The funeral airstrike in Sanaa killed 100 people and spotlighted the murky US role in the Yemen war. Buried in the rubble of the social hall was the remnant of one of the bombs that destroyed the building.

Journalists and Ansarullah [revolutionaries] officials later identified it as part of a 500-pound "smart bomb" manufactured in the United States.

Humanitarian organizations such as Amnesty International and Human Rights Watch have condemned the Saudi-led coalition for the continuing carnage in Yemen. And while the United States doesn't select Yemeni targets for the Saudi-led coalition, US military advisers do work alongside Saudi air force officers every day, to guide coalition missions.

"We have a limited number of folks there, five or six people," says Eric Pahon, a Pentagon spokesman... But US support for the Saudi-led coalition is broader than that.

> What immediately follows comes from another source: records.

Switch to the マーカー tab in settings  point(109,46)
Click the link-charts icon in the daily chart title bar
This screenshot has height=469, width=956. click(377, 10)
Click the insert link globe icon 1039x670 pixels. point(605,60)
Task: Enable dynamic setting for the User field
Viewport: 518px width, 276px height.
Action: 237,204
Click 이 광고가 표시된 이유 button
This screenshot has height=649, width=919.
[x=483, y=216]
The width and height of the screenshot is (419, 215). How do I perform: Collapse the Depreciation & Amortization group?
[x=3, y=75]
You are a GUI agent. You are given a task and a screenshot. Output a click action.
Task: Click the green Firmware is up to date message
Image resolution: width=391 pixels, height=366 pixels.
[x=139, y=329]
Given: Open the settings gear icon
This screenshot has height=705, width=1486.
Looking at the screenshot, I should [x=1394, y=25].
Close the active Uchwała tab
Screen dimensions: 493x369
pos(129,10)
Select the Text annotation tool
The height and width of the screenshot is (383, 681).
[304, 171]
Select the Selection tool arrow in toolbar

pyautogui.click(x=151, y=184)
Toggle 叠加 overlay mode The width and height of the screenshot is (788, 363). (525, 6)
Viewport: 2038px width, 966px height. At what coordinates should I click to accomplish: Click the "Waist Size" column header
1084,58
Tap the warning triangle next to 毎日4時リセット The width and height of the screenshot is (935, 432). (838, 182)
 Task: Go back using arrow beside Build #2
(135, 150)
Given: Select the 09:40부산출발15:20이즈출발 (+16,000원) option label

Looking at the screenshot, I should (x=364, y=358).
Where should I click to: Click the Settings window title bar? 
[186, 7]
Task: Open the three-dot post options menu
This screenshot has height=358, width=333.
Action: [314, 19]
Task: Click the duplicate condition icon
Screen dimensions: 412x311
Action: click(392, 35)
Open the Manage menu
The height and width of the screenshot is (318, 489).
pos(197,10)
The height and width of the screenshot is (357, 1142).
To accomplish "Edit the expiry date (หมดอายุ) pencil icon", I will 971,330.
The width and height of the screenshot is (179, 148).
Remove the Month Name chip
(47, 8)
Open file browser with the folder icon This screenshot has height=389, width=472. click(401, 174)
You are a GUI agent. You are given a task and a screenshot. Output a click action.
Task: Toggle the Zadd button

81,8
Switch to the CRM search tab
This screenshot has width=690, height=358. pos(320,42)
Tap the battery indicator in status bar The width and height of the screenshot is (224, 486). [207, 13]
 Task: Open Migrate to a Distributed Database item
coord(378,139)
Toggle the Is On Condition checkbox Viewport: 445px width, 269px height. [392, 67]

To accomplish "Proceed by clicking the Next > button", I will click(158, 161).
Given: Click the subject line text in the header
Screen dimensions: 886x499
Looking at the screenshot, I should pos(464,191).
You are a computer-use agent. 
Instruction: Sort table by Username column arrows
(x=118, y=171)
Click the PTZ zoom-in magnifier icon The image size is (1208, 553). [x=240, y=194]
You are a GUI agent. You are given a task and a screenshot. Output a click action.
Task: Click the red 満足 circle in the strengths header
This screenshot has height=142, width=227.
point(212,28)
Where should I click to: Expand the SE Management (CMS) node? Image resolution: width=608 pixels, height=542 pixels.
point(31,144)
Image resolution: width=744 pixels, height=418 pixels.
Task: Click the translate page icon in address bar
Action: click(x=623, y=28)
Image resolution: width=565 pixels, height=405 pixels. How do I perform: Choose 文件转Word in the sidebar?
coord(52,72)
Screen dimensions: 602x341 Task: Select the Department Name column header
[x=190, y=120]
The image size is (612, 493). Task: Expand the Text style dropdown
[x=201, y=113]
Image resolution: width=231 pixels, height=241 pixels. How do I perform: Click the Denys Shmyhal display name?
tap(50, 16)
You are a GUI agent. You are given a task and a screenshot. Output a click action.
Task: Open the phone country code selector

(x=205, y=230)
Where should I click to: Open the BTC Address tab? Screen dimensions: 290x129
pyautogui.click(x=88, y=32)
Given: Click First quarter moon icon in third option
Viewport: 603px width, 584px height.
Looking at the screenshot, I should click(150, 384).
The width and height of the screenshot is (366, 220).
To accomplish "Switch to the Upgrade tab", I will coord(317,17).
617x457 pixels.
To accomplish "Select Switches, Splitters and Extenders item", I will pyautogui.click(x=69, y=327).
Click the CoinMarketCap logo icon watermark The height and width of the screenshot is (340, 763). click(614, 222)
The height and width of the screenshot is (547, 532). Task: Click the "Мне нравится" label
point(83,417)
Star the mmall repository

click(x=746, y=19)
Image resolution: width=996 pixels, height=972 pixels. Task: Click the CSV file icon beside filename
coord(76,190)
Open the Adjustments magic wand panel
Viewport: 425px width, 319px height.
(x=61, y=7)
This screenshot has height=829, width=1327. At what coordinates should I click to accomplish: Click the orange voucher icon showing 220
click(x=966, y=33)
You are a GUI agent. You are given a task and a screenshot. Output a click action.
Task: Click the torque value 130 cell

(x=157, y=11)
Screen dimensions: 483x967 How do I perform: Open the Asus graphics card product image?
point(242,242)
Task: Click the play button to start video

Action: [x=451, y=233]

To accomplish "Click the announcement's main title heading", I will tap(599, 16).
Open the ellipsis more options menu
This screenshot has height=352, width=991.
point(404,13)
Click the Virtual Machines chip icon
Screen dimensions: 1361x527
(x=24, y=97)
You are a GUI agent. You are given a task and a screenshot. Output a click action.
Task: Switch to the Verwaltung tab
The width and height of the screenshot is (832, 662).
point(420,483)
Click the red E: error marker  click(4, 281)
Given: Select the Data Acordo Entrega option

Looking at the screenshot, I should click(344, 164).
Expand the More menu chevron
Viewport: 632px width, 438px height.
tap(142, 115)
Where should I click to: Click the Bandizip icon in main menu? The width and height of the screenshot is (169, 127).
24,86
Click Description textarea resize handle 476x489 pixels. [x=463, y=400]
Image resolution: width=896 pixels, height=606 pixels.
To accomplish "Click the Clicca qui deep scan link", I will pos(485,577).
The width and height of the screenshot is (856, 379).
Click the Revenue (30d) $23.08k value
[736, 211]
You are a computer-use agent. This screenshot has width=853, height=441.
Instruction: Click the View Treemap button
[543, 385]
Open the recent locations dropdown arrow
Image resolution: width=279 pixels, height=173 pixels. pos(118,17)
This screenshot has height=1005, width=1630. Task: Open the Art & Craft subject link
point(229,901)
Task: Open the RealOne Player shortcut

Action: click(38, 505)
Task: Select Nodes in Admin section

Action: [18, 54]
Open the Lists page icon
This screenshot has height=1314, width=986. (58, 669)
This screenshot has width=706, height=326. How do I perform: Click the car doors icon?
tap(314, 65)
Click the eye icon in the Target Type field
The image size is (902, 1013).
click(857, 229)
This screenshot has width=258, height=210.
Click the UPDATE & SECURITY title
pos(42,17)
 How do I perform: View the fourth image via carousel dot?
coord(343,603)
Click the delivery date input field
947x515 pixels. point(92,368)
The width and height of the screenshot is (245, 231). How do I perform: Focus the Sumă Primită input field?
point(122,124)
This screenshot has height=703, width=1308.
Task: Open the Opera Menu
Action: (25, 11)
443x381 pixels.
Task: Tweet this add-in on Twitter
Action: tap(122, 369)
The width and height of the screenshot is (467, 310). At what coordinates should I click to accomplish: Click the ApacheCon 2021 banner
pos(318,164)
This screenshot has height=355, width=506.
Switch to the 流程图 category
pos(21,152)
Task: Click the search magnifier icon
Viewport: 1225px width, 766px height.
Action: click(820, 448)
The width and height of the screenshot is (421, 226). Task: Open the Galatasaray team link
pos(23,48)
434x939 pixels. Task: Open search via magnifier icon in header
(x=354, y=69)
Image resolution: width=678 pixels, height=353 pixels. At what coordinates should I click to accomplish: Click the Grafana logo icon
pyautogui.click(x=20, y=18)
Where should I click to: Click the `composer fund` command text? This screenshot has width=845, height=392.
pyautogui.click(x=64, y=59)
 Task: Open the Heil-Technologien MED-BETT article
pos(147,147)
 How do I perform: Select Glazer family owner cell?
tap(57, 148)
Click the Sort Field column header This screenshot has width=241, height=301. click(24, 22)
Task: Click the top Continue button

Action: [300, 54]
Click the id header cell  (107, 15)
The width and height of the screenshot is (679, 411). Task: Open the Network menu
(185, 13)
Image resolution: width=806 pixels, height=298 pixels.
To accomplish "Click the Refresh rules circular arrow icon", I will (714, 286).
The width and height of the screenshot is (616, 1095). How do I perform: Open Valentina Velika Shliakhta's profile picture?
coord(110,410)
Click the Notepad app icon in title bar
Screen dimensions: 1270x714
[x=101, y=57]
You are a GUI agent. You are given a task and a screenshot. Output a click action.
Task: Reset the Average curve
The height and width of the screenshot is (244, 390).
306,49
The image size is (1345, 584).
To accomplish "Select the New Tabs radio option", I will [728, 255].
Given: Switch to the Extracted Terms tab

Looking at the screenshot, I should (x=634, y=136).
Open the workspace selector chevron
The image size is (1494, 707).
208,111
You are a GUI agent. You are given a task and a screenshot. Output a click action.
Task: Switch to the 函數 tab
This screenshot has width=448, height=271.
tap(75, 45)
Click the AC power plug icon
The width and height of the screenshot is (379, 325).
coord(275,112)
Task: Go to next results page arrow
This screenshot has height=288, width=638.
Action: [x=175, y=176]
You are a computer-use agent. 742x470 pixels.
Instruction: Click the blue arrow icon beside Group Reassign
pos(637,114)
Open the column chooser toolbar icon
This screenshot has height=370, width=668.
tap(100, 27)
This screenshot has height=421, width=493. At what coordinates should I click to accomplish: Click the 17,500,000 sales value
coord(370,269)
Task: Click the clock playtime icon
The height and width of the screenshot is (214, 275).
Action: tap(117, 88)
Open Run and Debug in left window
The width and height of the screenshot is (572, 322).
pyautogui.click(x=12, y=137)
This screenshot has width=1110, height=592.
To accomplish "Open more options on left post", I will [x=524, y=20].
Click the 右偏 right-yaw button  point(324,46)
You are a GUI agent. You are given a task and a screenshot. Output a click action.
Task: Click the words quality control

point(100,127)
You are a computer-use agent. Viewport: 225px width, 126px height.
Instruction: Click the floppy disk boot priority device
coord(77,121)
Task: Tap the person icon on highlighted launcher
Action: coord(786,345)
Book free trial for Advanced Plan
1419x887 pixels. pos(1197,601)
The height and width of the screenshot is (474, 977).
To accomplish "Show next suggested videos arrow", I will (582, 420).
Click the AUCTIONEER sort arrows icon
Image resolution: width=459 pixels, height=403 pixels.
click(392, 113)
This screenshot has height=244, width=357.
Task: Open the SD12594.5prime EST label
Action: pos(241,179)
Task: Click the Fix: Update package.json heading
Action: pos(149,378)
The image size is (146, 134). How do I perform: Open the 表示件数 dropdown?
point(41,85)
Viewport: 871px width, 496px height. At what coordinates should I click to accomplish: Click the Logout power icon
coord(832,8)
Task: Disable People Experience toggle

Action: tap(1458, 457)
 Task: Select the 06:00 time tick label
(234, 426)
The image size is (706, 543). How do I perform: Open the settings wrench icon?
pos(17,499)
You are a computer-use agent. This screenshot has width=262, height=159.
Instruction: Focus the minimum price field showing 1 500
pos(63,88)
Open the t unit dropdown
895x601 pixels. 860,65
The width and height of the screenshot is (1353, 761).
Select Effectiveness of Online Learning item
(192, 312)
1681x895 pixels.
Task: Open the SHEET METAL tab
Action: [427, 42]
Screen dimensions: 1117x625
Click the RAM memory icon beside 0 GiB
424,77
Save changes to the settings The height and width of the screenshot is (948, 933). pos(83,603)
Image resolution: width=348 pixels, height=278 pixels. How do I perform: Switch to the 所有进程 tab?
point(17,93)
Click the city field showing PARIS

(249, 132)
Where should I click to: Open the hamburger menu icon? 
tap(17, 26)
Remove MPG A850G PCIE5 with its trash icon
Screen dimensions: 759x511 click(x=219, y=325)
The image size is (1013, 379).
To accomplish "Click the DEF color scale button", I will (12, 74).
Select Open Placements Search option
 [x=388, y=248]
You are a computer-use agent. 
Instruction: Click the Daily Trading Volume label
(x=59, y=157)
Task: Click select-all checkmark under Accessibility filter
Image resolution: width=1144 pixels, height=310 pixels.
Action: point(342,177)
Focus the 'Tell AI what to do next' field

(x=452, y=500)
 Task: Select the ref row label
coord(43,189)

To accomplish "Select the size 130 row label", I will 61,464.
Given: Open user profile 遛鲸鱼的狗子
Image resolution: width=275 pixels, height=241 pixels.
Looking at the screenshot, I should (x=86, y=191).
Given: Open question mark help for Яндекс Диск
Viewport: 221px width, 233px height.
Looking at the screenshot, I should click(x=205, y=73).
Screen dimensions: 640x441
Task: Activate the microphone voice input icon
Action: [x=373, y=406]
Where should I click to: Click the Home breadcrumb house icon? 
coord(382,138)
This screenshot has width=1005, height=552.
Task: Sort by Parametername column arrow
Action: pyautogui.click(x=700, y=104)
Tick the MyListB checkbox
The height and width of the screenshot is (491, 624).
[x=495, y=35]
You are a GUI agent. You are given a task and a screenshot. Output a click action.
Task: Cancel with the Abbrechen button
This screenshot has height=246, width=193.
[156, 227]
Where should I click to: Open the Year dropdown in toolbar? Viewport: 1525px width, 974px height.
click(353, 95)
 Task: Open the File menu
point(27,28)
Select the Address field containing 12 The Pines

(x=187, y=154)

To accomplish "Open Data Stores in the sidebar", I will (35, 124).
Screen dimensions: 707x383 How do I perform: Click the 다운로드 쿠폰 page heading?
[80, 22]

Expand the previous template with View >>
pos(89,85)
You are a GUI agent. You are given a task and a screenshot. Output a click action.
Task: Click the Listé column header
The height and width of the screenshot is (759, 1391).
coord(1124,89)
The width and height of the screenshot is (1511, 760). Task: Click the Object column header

Saudi Arabia, the United Arab Emirates and other coalition countries wage war with US-made weapons. For example, Saudi and UAE pilots fly fighter jets made by US mega-contractors Boeing and Lockheed-Martin. They drop bombs made by General Dynamics, outfitted with guidance systems from Raytheon. Major Saudi weapons purchases approved by the Obama administration in 2015 are now part of the $110 billion arms sale announced by Trump in Riyadh in May.

Here is a Saudi wish list of US weapons, worth $1.29 billion. The Saudis made the request in 2015 to replenish stocks depleted after bombing Yemen for seven months.

Refueling the war

In addition to arms, the coalition fighter jets are refueled in the air by US Air Force tanker planes, flown by American pilots. In 2015, just days after the war began, Military.com reported that the Saudi-led coalition would purchase fuel for its Yemen operation from the 340th Expeditionary Air Refueling [EAR] Squadron based in Qatar.

A week later, USA Today confirmed the deal.

Since then, American tanker planes have performed more than 7,500 midair refueling "events" with coalition aircraft, with "about 54 million pounds of fuel off-loaded in support of Saudi operations in Yemen," Air Forces Central Command spokesperson Capt. Kathleen Atanasoff told Military.com in February.

Khanna wants the US to pull the plug on the refueling program because the operation has never been authorized by Congress.

Khanna's resolution, drawing on the 1973 War Powers Resolution, puts limits on presidential authority to support the Saudi-led coalition without additional Congressional approvals.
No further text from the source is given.